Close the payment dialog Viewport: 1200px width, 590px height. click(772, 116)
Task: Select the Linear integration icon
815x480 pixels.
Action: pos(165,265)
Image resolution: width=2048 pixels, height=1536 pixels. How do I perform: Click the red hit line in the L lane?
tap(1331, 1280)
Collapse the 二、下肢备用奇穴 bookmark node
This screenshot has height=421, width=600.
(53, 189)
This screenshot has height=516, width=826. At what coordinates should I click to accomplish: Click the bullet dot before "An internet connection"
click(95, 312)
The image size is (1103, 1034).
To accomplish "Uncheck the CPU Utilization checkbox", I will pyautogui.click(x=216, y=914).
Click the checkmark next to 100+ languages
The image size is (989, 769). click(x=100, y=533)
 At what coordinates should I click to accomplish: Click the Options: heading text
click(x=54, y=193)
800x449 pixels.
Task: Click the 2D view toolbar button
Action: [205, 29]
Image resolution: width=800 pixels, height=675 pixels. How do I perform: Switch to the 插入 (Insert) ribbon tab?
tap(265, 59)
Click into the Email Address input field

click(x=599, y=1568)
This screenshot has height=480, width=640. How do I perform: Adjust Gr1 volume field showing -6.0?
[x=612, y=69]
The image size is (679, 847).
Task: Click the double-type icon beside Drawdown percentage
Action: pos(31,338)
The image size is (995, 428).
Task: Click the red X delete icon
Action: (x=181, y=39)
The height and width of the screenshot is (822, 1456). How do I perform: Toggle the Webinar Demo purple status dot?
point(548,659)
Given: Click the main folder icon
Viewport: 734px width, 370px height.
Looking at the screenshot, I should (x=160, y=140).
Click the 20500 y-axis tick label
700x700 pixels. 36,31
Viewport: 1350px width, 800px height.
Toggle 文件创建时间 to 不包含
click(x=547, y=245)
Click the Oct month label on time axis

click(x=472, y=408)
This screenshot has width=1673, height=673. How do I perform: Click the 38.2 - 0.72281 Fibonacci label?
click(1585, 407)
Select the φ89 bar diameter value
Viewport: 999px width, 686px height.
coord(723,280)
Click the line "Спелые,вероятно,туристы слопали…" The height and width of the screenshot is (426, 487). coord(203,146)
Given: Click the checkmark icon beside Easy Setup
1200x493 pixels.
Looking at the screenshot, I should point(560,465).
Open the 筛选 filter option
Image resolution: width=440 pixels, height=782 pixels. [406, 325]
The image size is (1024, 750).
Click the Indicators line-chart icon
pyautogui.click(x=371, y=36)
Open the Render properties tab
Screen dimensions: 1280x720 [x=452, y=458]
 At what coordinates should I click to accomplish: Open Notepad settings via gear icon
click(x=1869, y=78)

# # #

● **Task**: Please transcribe the material above in full, keeping every character intact.

● **The answer**:
Close the payment dialog Viewport: 1200px width, 590px height. click(772, 116)
Task: Select the Linear integration icon
815x480 pixels.
Action: pos(165,265)
Image resolution: width=2048 pixels, height=1536 pixels. How do I perform: Click the red hit line in the L lane?
tap(1331, 1280)
Collapse the 二、下肢备用奇穴 bookmark node
This screenshot has height=421, width=600.
(53, 189)
This screenshot has height=516, width=826. At what coordinates should I click to accomplish: Click the bullet dot before "An internet connection"
click(95, 312)
The image size is (1103, 1034).
To accomplish "Uncheck the CPU Utilization checkbox", I will pyautogui.click(x=216, y=914).
Click the checkmark next to 100+ languages
The image size is (989, 769). click(x=100, y=533)
 At what coordinates should I click to accomplish: Click the Options: heading text
click(x=54, y=193)
800x449 pixels.
Task: Click the 2D view toolbar button
Action: [205, 29]
Image resolution: width=800 pixels, height=675 pixels. How do I perform: Switch to the 插入 (Insert) ribbon tab?
tap(265, 59)
Click into the Email Address input field

click(x=599, y=1568)
This screenshot has height=480, width=640. How do I perform: Adjust Gr1 volume field showing -6.0?
[x=612, y=69]
The image size is (679, 847).
Task: Click the double-type icon beside Drawdown percentage
Action: pos(31,338)
The image size is (995, 428).
Task: Click the red X delete icon
Action: (x=181, y=39)
The height and width of the screenshot is (822, 1456). How do I perform: Toggle the Webinar Demo purple status dot?
point(548,659)
Given: Click the main folder icon
Viewport: 734px width, 370px height.
Looking at the screenshot, I should (x=160, y=140).
Click the 20500 y-axis tick label
700x700 pixels. 36,31
Viewport: 1350px width, 800px height.
Toggle 文件创建时间 to 不包含
click(x=547, y=245)
Click the Oct month label on time axis

click(x=472, y=408)
This screenshot has width=1673, height=673. How do I perform: Click the 38.2 - 0.72281 Fibonacci label?
click(1585, 407)
Select the φ89 bar diameter value
Viewport: 999px width, 686px height.
coord(723,280)
Click the line "Спелые,вероятно,туристы слопали…" The height and width of the screenshot is (426, 487). coord(203,146)
Given: Click the checkmark icon beside Easy Setup
1200x493 pixels.
Looking at the screenshot, I should point(560,465).
Open the 筛选 filter option
Image resolution: width=440 pixels, height=782 pixels. [406, 325]
The image size is (1024, 750).
Click the Indicators line-chart icon
pyautogui.click(x=371, y=36)
Open the Render properties tab
Screen dimensions: 1280x720 [x=452, y=458]
 At what coordinates should I click to accomplish: Open Notepad settings via gear icon
click(x=1869, y=78)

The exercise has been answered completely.